> _GIVEN DATA_:

"""

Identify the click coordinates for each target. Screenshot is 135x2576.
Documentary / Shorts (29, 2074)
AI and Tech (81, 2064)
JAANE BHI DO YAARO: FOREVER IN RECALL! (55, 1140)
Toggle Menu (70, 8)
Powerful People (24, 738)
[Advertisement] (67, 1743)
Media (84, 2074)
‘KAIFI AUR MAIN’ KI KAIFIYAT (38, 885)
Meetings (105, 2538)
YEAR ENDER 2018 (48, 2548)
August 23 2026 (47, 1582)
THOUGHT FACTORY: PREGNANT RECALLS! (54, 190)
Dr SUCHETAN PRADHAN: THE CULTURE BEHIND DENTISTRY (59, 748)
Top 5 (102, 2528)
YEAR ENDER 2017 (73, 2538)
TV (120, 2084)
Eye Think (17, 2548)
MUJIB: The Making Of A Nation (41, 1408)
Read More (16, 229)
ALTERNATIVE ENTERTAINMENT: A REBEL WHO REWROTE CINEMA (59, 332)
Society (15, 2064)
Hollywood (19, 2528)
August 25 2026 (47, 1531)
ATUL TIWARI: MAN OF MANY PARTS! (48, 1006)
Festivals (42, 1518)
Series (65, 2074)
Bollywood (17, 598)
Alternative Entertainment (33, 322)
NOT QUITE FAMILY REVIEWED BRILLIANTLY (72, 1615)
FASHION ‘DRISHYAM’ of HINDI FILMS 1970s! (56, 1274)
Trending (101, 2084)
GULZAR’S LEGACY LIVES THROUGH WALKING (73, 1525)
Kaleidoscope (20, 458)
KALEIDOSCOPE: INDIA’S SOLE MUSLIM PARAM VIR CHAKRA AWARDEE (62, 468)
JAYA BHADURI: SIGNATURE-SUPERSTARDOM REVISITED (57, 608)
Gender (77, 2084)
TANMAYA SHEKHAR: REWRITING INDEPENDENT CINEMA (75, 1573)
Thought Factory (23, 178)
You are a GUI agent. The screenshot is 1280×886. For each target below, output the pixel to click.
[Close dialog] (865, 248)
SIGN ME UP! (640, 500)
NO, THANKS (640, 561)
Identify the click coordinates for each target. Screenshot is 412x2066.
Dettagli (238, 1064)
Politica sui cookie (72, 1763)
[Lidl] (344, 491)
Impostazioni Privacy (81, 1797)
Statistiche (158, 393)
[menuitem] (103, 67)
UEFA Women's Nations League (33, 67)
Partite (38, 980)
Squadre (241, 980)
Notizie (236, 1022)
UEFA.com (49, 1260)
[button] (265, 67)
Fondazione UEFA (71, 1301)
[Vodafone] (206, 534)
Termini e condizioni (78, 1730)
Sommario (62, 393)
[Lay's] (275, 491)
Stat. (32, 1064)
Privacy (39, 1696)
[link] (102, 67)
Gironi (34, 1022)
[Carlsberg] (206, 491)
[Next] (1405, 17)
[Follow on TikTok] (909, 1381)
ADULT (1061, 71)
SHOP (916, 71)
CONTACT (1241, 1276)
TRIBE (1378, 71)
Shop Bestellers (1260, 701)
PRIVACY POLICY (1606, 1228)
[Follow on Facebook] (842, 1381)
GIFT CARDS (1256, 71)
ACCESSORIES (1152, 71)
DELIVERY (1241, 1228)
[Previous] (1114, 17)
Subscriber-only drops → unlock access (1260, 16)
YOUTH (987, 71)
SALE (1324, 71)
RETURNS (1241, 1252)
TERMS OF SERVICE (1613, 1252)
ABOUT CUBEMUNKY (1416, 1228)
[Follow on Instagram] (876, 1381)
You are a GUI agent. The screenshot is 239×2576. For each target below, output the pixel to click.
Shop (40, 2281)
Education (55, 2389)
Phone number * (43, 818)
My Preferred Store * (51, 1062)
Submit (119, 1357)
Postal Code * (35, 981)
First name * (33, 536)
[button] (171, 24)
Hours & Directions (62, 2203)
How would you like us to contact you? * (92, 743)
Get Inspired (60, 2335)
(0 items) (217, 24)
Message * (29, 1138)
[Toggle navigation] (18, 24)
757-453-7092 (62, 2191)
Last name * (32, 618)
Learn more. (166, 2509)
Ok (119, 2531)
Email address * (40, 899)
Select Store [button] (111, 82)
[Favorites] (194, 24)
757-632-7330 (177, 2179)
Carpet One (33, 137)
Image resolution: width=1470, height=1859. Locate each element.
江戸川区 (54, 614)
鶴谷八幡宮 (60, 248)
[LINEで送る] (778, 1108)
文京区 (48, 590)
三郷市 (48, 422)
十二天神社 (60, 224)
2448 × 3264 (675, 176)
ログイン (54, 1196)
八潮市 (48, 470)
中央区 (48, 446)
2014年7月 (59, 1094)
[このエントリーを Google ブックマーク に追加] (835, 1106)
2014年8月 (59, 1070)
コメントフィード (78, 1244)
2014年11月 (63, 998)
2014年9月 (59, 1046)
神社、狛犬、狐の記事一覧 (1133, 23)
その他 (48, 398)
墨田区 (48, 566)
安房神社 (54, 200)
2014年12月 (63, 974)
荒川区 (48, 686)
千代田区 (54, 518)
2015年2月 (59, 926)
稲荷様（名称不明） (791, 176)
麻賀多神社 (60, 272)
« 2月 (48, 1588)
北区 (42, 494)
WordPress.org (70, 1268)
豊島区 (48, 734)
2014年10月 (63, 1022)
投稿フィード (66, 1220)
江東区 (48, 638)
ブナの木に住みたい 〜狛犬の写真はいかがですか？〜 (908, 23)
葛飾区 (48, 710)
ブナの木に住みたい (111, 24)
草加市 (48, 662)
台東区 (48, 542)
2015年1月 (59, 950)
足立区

"""

> _REQUIRED WORK_:
Using the listing above, copy exactly the line that contains "Dettagli (238, 1064)", the line that contains "TERMS OF SERVICE (1613, 1252)", and each line that falls between them.

> _RESULT OF THIS EXERCISE_:
Dettagli (238, 1064)
Politica sui cookie (72, 1763)
[Lidl] (344, 491)
Impostazioni Privacy (81, 1797)
Statistiche (158, 393)
[menuitem] (103, 67)
UEFA Women's Nations League (33, 67)
Partite (38, 980)
Squadre (241, 980)
Notizie (236, 1022)
UEFA.com (49, 1260)
[button] (265, 67)
Fondazione UEFA (71, 1301)
[Vodafone] (206, 534)
Termini e condizioni (78, 1730)
Sommario (62, 393)
[Lay's] (275, 491)
Stat. (32, 1064)
Privacy (39, 1696)
[link] (102, 67)
Gironi (34, 1022)
[Carlsberg] (206, 491)
[Next] (1405, 17)
[Follow on TikTok] (909, 1381)
ADULT (1061, 71)
SHOP (916, 71)
CONTACT (1241, 1276)
TRIBE (1378, 71)
Shop Bestellers (1260, 701)
PRIVACY POLICY (1606, 1228)
[Follow on Facebook] (842, 1381)
GIFT CARDS (1256, 71)
ACCESSORIES (1152, 71)
DELIVERY (1241, 1228)
[Previous] (1114, 17)
Subscriber-only drops → unlock access (1260, 16)
YOUTH (987, 71)
SALE (1324, 71)
RETURNS (1241, 1252)
TERMS OF SERVICE (1613, 1252)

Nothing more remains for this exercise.